13
by eephus
I feel like i typed this out before, but humor me.
The first band I was in was called the Tremors. 1983-84 i think.
The drummer was one of my best friends throughout H.S. A musical polymath/prodigy who could play anything, on the Copeland/Bruford axis as a drummer. Just...advanced. He was easily bored by basically any music, and undoubtedly not captivated by ours, but for some reason he was entertained enough to be in this group.
The guitarist played exclusively barre chords and liked the Jam and the Clash, sort of an aspirant to English glam-punk. And IIRC Black Flag but that might have just been a t-shirt thing.
I played bass and was OKish, too busy of a player though. I liked the English Beat and Psychedelic Furs, maybe REM by this point.
We had a handful of originals that reflected all that musical dissonance, though "dissonance" makes it sound much cooler than it was.
We were not the worst band in Missoula, and we were legit kids, but it wasn't the greatest mix of stuff.
I learned later that narrow focus can be a great asset.
I can't remember what covers we did other than Brown Sugar, with the guitar in standard tuning and the bass just going deedle-deedle on the high G string (since I had to sing it, at 13yrs old).
After the Tremors broke up, acrimoniously, Ben (drummer) and I kept playing together and made a little tape under the name the Aboriginals.
I was relieved to find out just now that other non-indigenous-people's bands have used that name.
The music was reasonably competent and again "could've been worse" but was "not great."
We tracked it on a tascam 4tk in my trumpet teacher's basement.
I remember him tracking a guitar part in about as long as it took to play it and ten seconds in stopping and saying "eh, wrong voicing." I was like what the fuck is a voicing?
Joel Phelps played sax on one of the songs.

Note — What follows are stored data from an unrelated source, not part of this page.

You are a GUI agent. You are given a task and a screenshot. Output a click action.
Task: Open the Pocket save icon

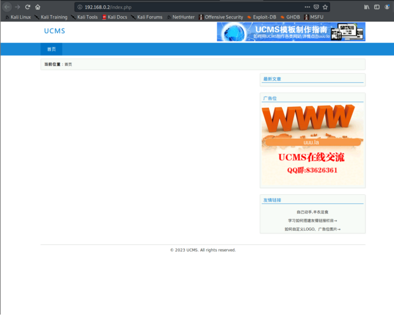pos(317,7)
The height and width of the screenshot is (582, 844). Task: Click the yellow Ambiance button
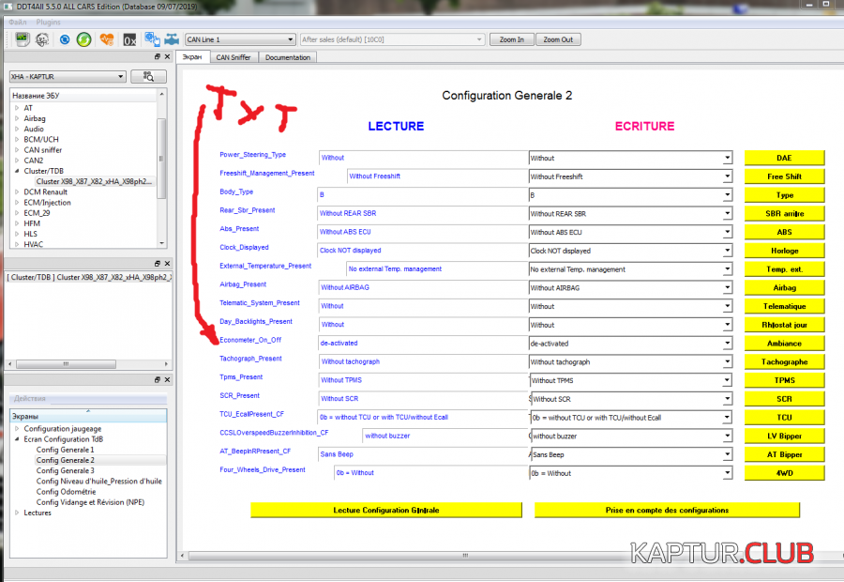click(x=784, y=344)
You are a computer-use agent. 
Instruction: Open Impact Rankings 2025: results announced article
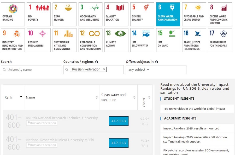point(191,128)
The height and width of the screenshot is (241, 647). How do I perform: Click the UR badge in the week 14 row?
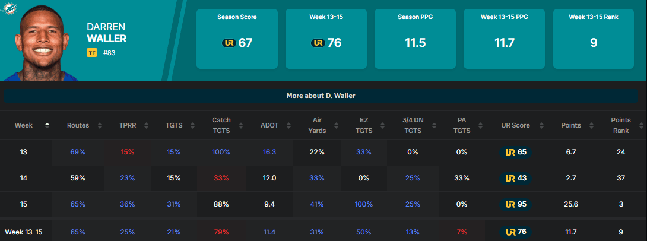(509, 177)
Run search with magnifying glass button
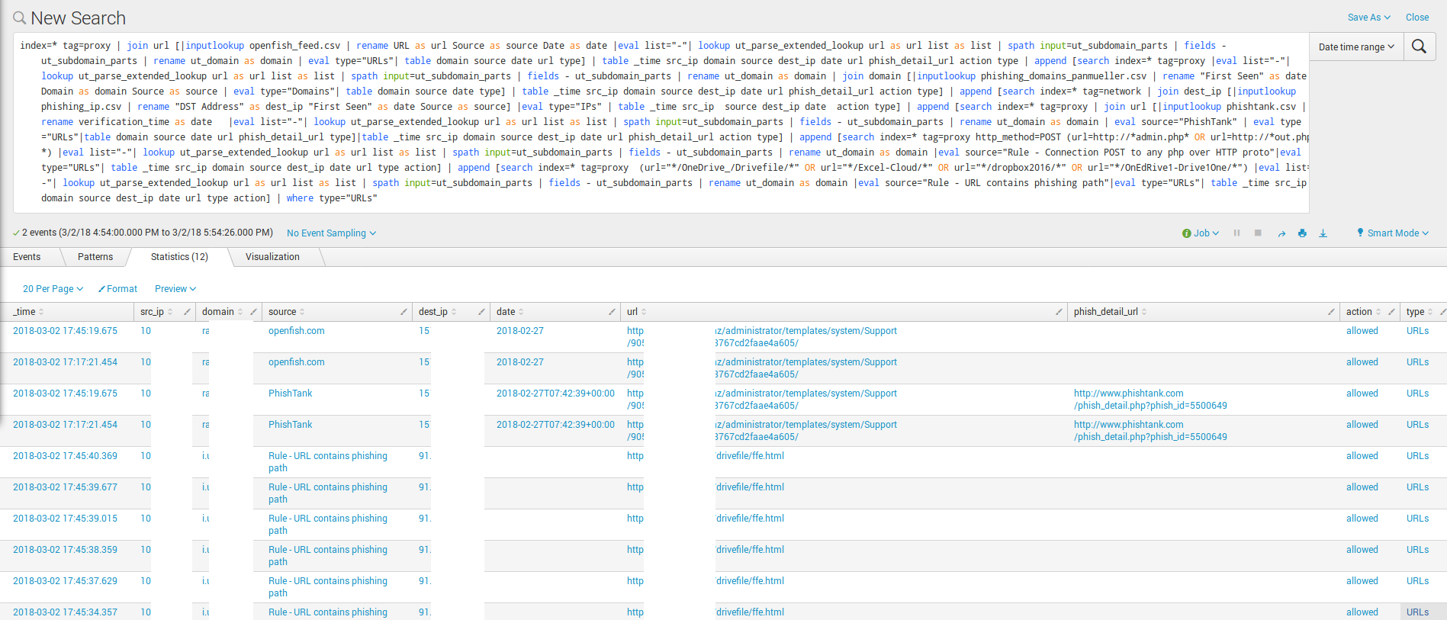This screenshot has width=1447, height=620. [x=1419, y=47]
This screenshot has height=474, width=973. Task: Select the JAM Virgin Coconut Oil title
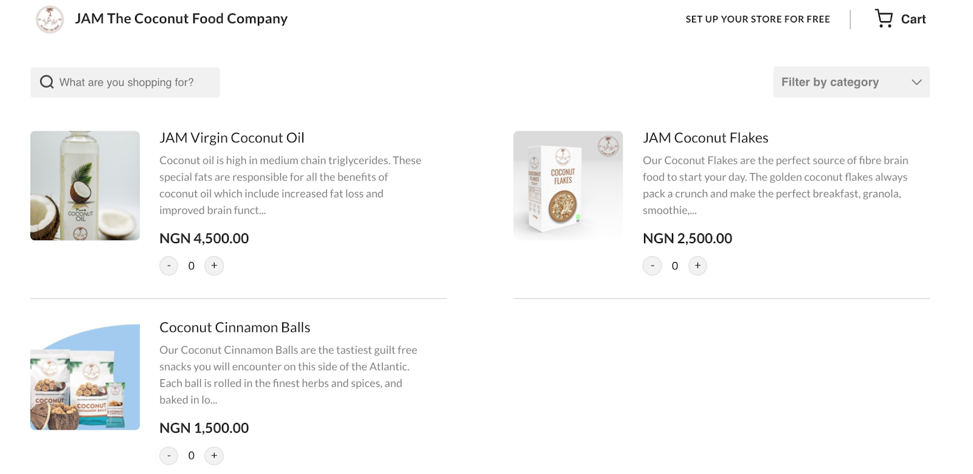tap(232, 138)
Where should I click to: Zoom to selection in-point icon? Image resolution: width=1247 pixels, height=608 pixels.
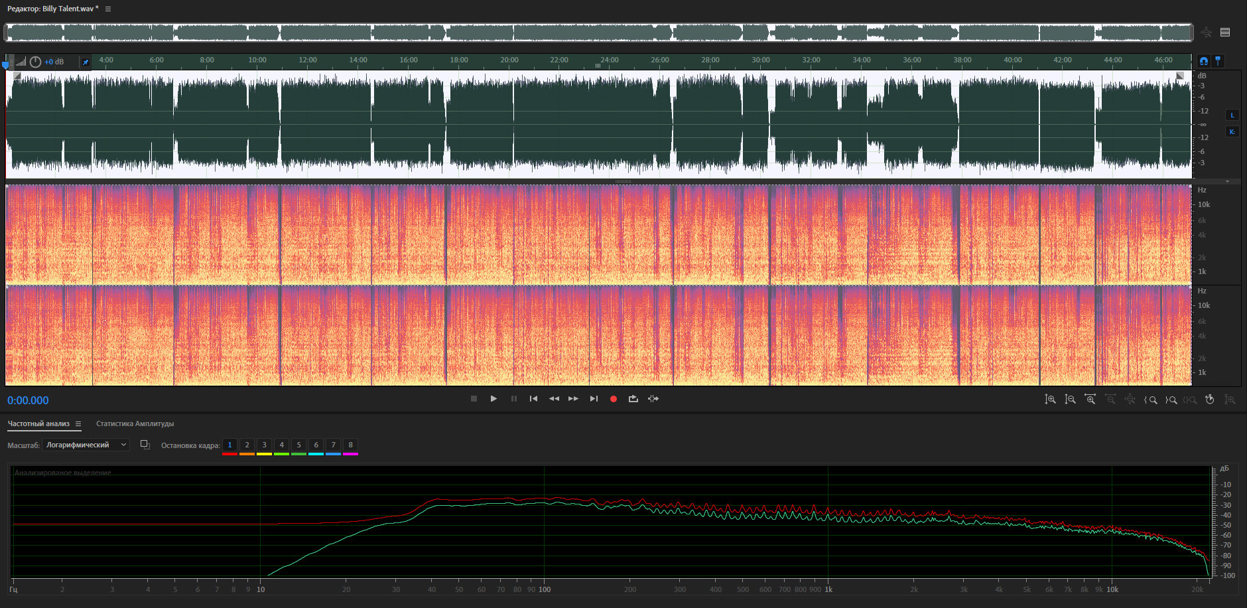(1151, 400)
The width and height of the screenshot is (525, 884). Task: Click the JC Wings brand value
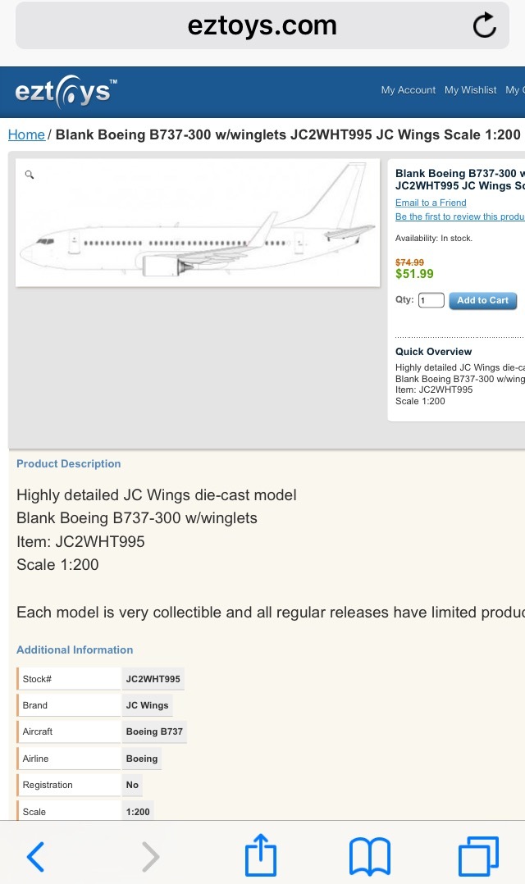click(147, 705)
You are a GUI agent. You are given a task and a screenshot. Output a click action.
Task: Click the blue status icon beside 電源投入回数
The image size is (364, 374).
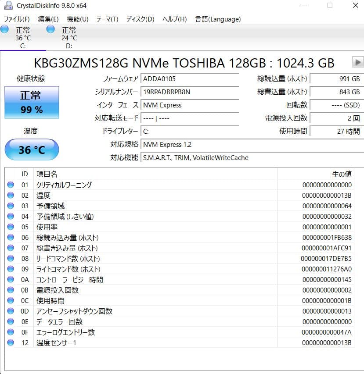point(10,290)
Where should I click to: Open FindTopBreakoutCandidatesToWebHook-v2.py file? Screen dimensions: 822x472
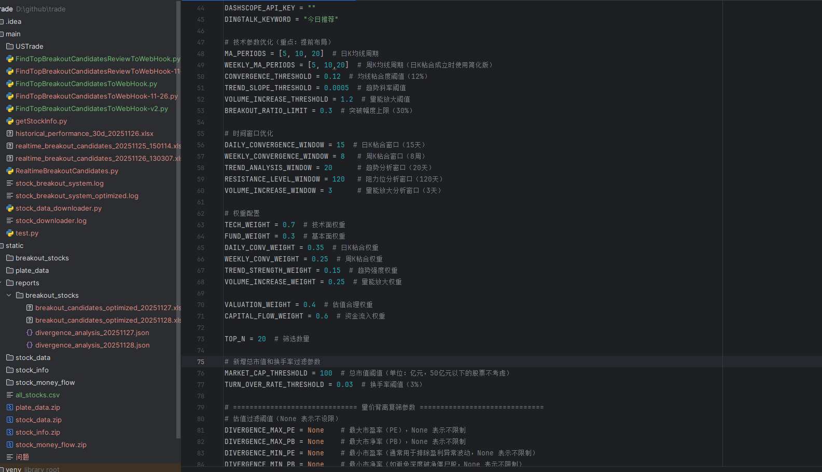(x=92, y=108)
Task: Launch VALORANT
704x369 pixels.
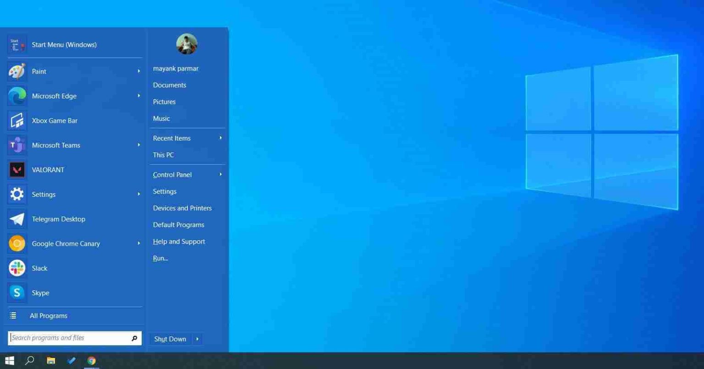Action: [48, 170]
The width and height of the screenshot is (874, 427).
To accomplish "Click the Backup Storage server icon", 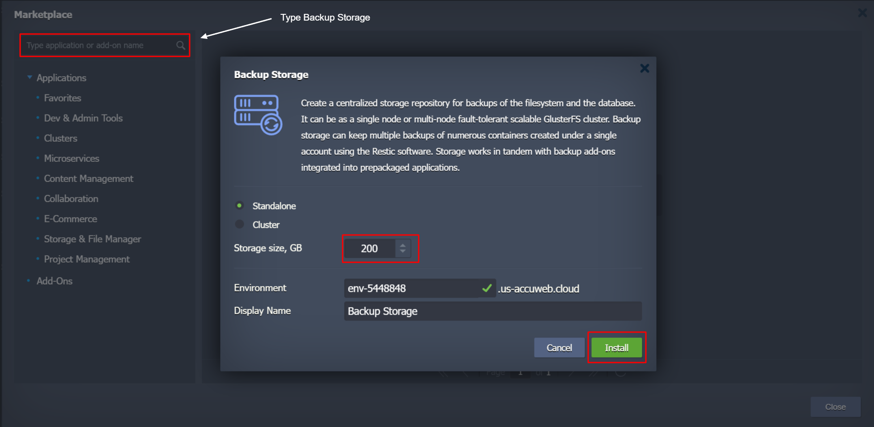I will 258,115.
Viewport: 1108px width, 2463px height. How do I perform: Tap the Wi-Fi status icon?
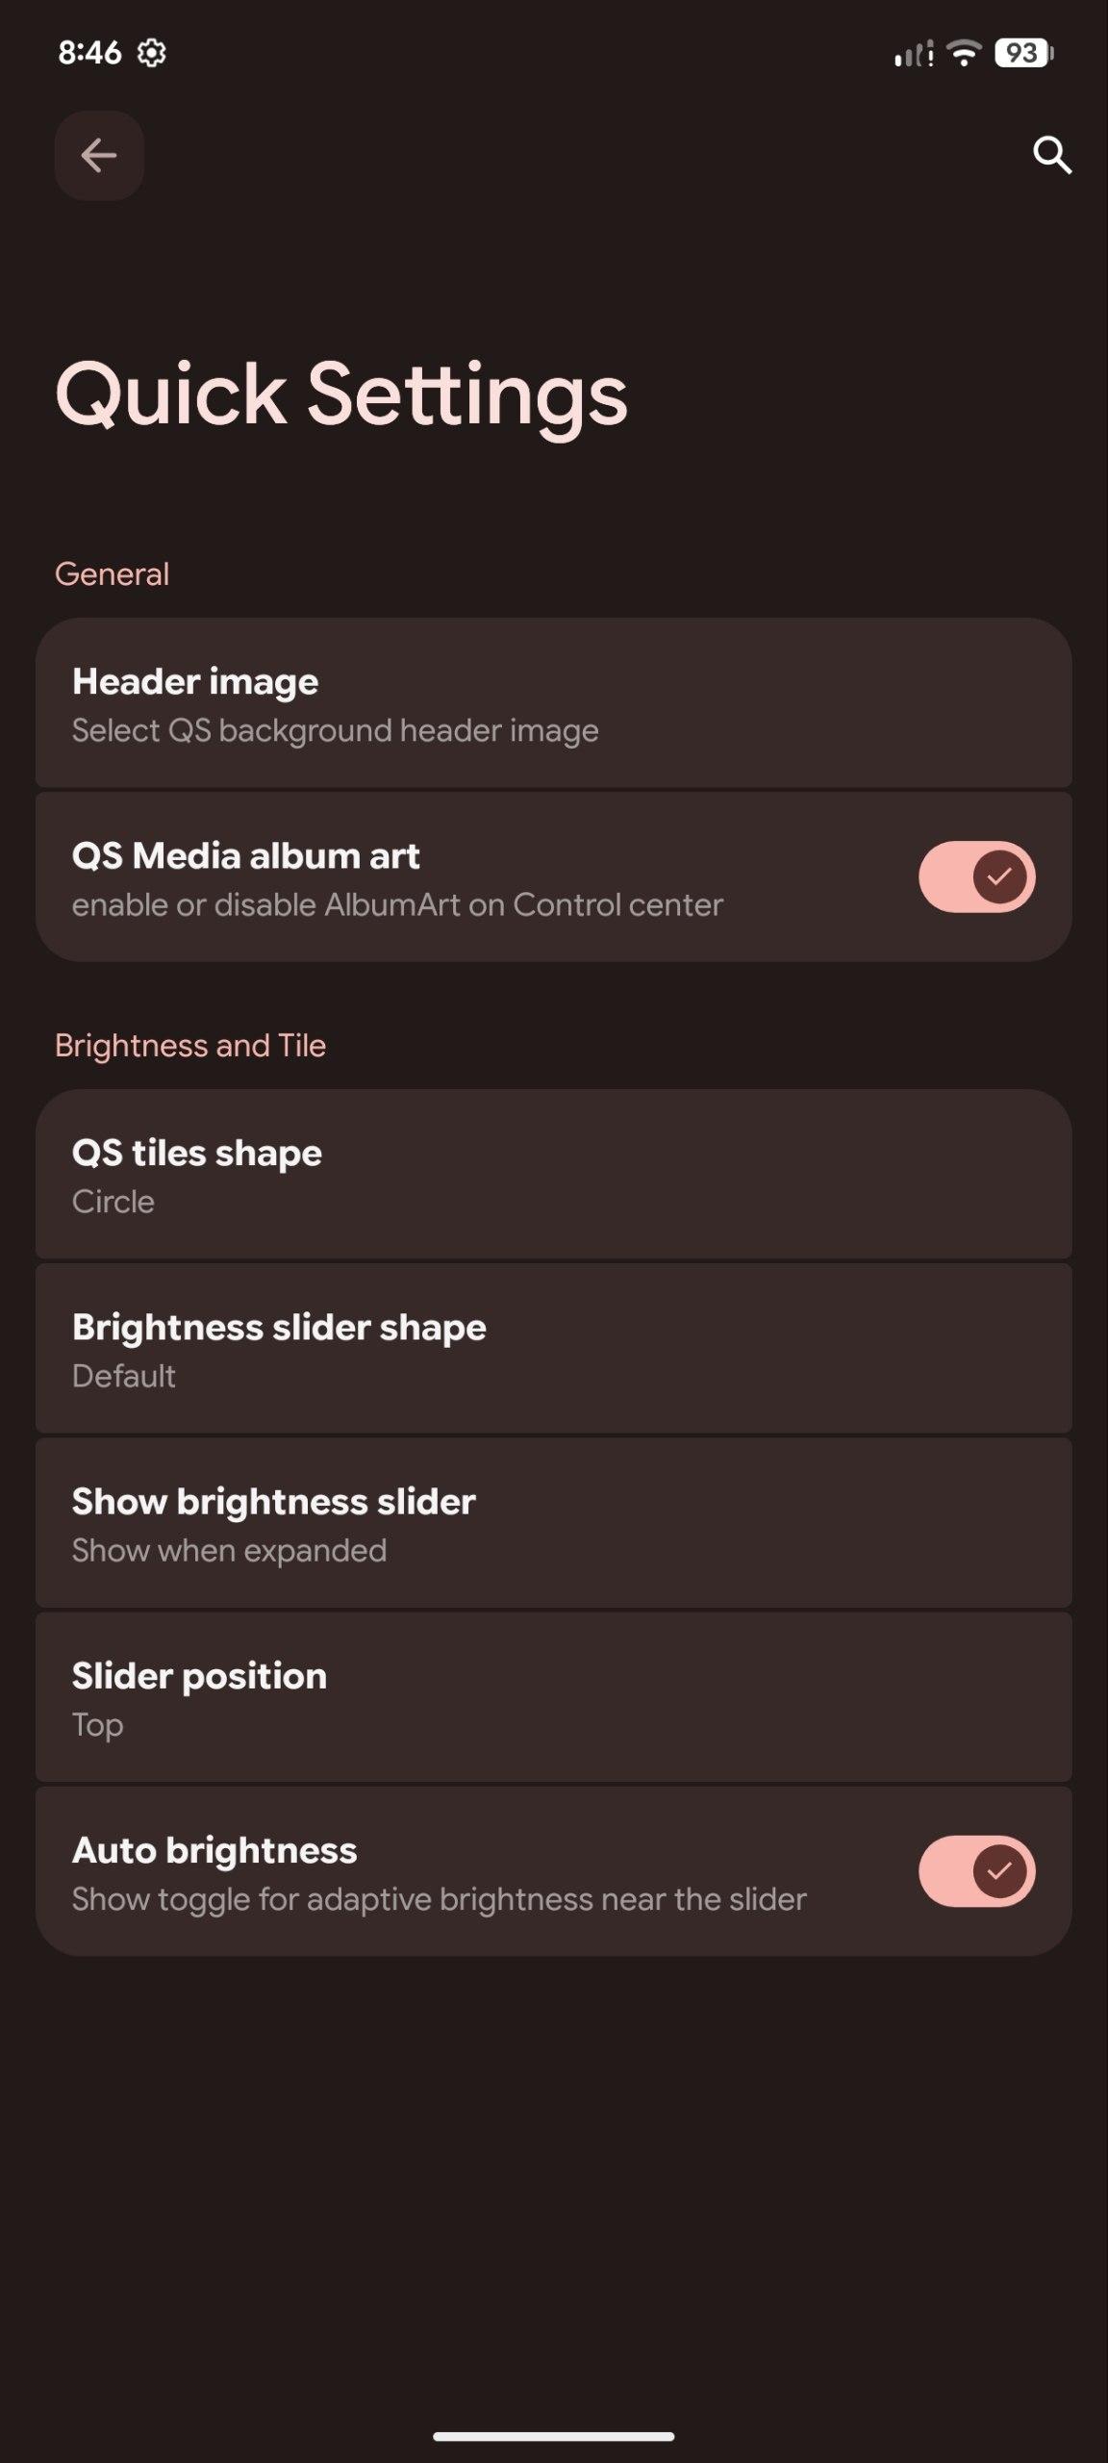tap(963, 52)
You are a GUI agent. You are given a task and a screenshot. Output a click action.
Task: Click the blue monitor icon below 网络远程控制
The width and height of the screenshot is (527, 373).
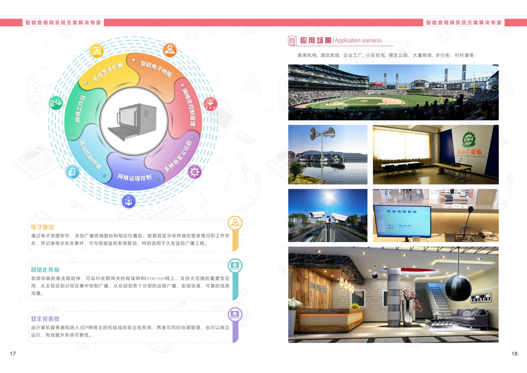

For us, it was like having Sly Stone sit in or something.
He had headphones on when he tracked his part, so all we could hear was him. It sounded like utter insanity.
On playback, perfect, made the dumb song like four times as good.
The next band (not that anyone asked) was called Children of Habit.
Andy Cohen was just learning guitar, and it was the same rhythm section of me and my pal Ben, so it was fairly competent but also we were just goofin' around.
We played Sunshine of Your Love. Never got out of the basement. That's all I remember.
Then I was in Ein Heit with Joel, Ben, and Andy.
A great band outside of my embryonic and objectively "not great" tunes, which were in retrospect the price of having me around to play bass (pretty well by this point).
Two years later, Silkworm was founded, in 1987. QED.